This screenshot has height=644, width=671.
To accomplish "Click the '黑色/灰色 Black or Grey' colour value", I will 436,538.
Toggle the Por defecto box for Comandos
────────────────
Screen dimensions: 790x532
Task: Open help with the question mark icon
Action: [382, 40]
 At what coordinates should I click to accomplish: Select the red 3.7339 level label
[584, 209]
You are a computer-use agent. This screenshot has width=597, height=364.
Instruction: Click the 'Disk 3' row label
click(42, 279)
────────────────
PROBLEM TO SOLVE: Would you copy, unchanged, the stretch of the records above that begins at the line containing "This screenshot has height=644, width=671." and ends at the line containing "Toggle the Por defecto box for Comandos", and only that?

REPLY TO THE TASK:
This screenshot has height=644, width=671.
To accomplish "Click the '黑色/灰色 Black or Grey' colour value", I will 436,538.
Toggle the Por defecto box for Comandos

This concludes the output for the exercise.